Home / KARYA KITA / Bukti Laporan tentang Abraham Samad Disebar, Masyarakat Harus Cerdas Sikapi Politisasi Adu Domba( Suara Pembaruan, Rabu, 28 Januari 2015)

Bukti Laporan tentang Abraham Samad Disebar, Masyarakat Harus Cerdas Sikapi Politisasi Adu Domba( Suara Pembaruan, Rabu, 28 Januari 2015)

Bukti Laporan tentang Abraham Samad Disebar

Masyarakat Harus Cerdas Sikapi Politisasi Adu Domba

 [MAKASSAR] Serangan yang bermotif kriminalisasi terhadap pimpinan Komisi Pemberantasan Korupsi (KPK) terus berlanjut, setelah Bambang Widjojanto (BW) ditetapkan sebagai tersangka atas dugaan memerintahkan kesaksian palsu, menyusul Adnan Pandu Praja, Abraham Samad, dan Zulkarnaen dilaporkan ke Bareskrim Mabes Polri.

= = = = = = =

> [KUMPULAN TUGAS]
a - Jawablah pertanyaan berikut berdasarkan berita tentang pimpinan KPK:
(i) Di surat kabar apa dan pada hari serta tanggal berapa berita ini dimuat?
(ii) Atas dugaan apa Bambang Widjojanto ditetapkan sebagai tersangka?
(iii) Siapa saja pimpinan KPK yang dilaporkan ke Bareskrim Mabes Polri?
b - Lanjutkan berita tentang pimpinan KPK ini, dimulai setelah kalimat terakhirnya.

> [DATA DITAMPILKAN]

= = = = = = =

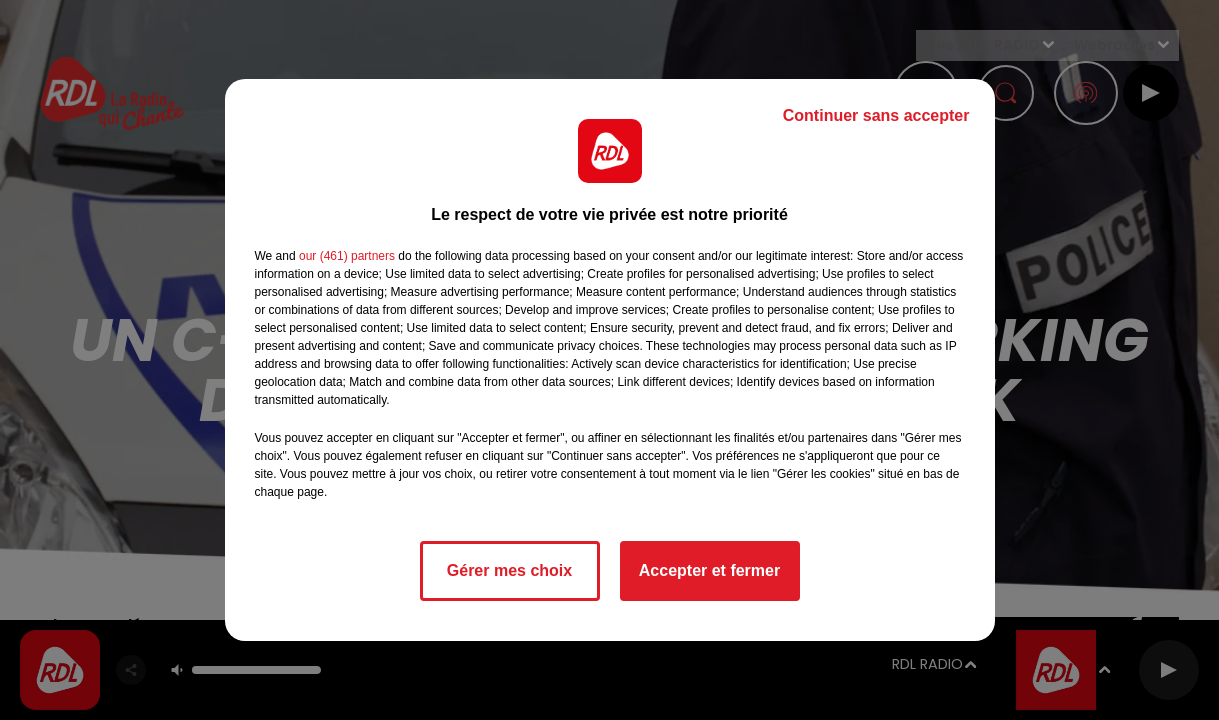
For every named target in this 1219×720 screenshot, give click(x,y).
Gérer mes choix (509, 570)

= = = = = = =

> [JAWABAN TUGAS]
a -
(i) Suara Pembaruan, Rabu, 28 Januari 2015.
(ii) Dugaan memerintahkan kesaksian palsu.
(iii) Adnan Pandu Praja, Abraham Samad, dan Zulkarnaen.

b -
Di Makassar, kota kelahiran Abraham Samad, simpati terus mengalir dari berbagai elemen setelah dia dilaporkan ke Bareskrim Polri oleh Muhammad Yusuf Sahide,SH tentang dugaan pelanggaran terhadap pasal 36 dan pasal 65 Undang-Undang Republik Indonesia No 30 Tahun 2002 tentang Komisi Pemberantasan Tindak Pidana Korupsi.Muhammad Yusuf Sahide, kelahiran Lamalaha, Nusa Tenggara Timur (NTT), 30 April 1981 beralamat di Jalan Talang No 39 RT 03/2 Kelurahan Pengangsan, Kecamatan Menteng, Jakarta Pusat, melaporkan Ketua KPK itu berdasarkan laporan Nomor LP/75/1/ 2015/Bareskrim tertanggal 22 Januari 2015.

Sahide memang bukan sosok yang populer, aktivis LSM yang disebut-sebut berasal dari satu almamater dengan Abraham di Fakultas Hukum Universitas Hasanuddin (Unhas) Makassar, mendadak jadi incaran media setelah melaporkan Abraham.

Sahide tak hanya melaporkan Abraham namun bukti laporannya bernomor TBL/39/1/2015 Bareskrim tertanggal 22 Januari menyebar luas di media sosial dan kuat indikasi kalau ini sengaja dilakukan pelapor. Berkat laporannya itu, Sahide mendapat kecaman keras dari para simpatisan KPK di Makassar. Berbagai komentar pun bermunculan, menuding si pelapor sengaja menumpang momen untuk mencari popularitas di tengah konflik yang sedang menerpa KPK. Abraham Samad yang dihubungi SP, Selasa (27/1) malam, menanggapi dingin laporan Sahide, dia juga mengaku tak kenal dengan sosok pelapor. “Biasalah, ini risiko perjuangan, diserang, difitnah dan dikriminalisasi,” ujarnya.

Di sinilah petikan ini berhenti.